● **Your task**: Convert the material below into a JSON list of strings, one string per line, skipping blank lines and leaving out the pictures.
-- -- --
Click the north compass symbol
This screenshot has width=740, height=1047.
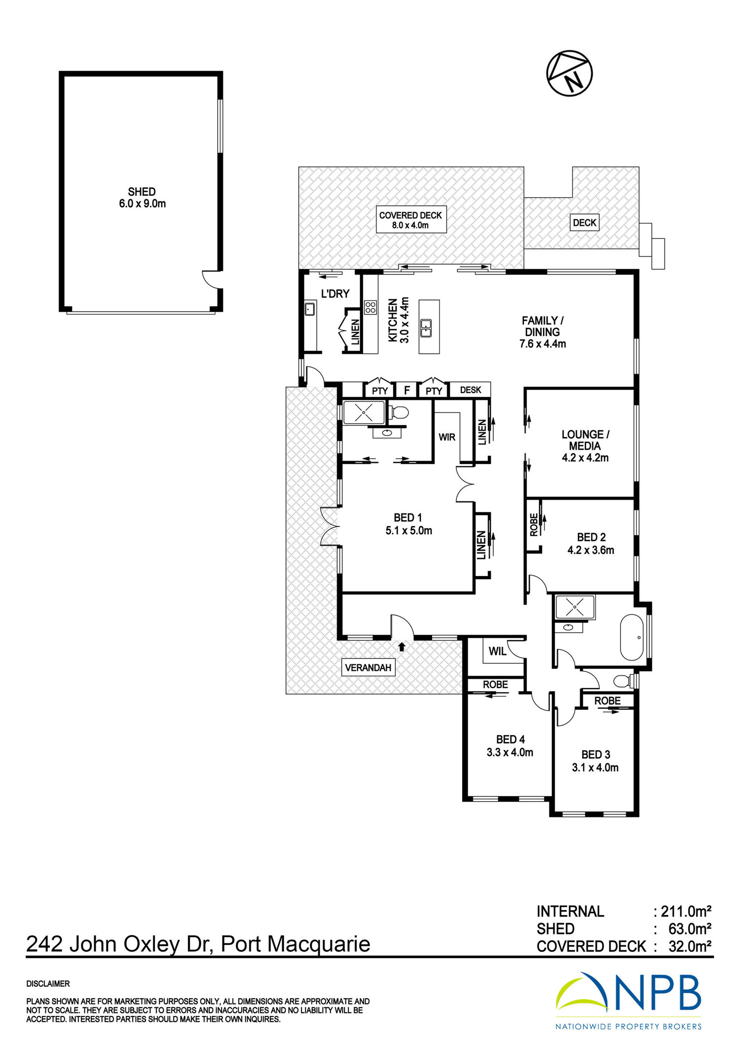click(x=569, y=73)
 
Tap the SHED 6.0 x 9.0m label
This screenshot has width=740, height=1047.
click(x=142, y=197)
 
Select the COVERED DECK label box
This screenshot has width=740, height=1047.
click(x=411, y=220)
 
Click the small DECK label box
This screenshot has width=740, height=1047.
click(x=585, y=223)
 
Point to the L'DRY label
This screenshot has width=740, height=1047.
click(x=335, y=294)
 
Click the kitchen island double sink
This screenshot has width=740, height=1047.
click(x=426, y=328)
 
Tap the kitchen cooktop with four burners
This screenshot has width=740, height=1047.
click(x=370, y=308)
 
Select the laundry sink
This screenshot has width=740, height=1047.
click(x=310, y=309)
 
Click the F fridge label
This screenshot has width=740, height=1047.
click(x=407, y=390)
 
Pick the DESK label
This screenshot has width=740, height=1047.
click(x=470, y=390)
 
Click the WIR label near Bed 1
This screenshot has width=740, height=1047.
click(x=447, y=437)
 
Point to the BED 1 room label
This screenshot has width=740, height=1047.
click(x=408, y=524)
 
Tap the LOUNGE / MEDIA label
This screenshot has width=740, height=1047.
click(x=585, y=446)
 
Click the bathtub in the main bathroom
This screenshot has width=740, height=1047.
click(x=632, y=637)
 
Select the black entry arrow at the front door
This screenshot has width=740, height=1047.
click(x=402, y=646)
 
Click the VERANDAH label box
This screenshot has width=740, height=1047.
click(x=368, y=668)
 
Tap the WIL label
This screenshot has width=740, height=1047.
click(x=497, y=651)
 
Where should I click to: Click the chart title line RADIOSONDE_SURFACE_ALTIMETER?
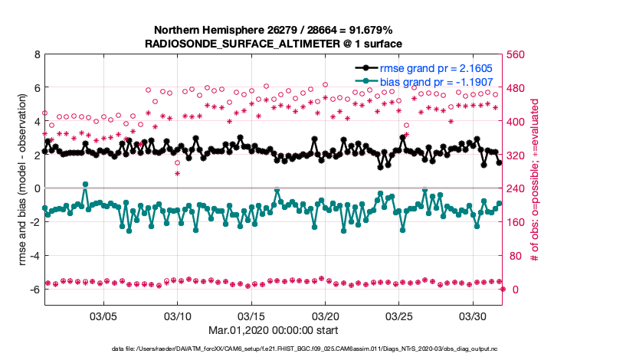274,44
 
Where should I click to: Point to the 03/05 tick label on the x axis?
103,316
-- -- --
● **Reply**:
[
  "Click the north compass symbol",
  "This screenshot has width=740, height=1047.",
  "click(x=569, y=73)",
  "Tap the SHED 6.0 x 9.0m label",
  "This screenshot has width=740, height=1047.",
  "click(x=142, y=197)",
  "Select the COVERED DECK label box",
  "This screenshot has width=740, height=1047.",
  "click(x=411, y=220)",
  "Click the small DECK label box",
  "This screenshot has width=740, height=1047.",
  "click(x=585, y=223)",
  "Point to the L'DRY label",
  "This screenshot has width=740, height=1047.",
  "click(x=335, y=294)",
  "Click the kitchen island double sink",
  "This screenshot has width=740, height=1047.",
  "click(x=426, y=328)",
  "Tap the kitchen cooktop with four burners",
  "This screenshot has width=740, height=1047.",
  "click(x=370, y=308)",
  "Select the laundry sink",
  "This screenshot has width=740, height=1047.",
  "click(x=310, y=309)",
  "Click the F fridge label",
  "This screenshot has width=740, height=1047.",
  "click(x=407, y=390)",
  "Pick the DESK label",
  "This screenshot has width=740, height=1047.",
  "click(x=470, y=390)",
  "Click the WIR label near Bed 1",
  "This screenshot has width=740, height=1047.",
  "click(x=447, y=437)",
  "Point to the BED 1 room label",
  "This screenshot has width=740, height=1047.",
  "click(x=408, y=524)",
  "Tap the LOUNGE / MEDIA label",
  "This screenshot has width=740, height=1047.",
  "click(x=585, y=446)",
  "Click the bathtub in the main bathroom",
  "This screenshot has width=740, height=1047.",
  "click(x=632, y=637)",
  "Select the black entry arrow at the front door",
  "This screenshot has width=740, height=1047.",
  "click(x=402, y=646)",
  "Click the VERANDAH label box",
  "This screenshot has width=740, height=1047.",
  "click(x=368, y=668)",
  "Tap the WIL label",
  "This screenshot has width=740, height=1047.",
  "click(x=497, y=651)",
  "Where should I click to: Click the chart title line RADIOSONDE_SURFACE_ALTIMETER?",
  "274,44",
  "Where should I click to: Point to the 03/05 tick label on the x axis?",
  "103,316"
]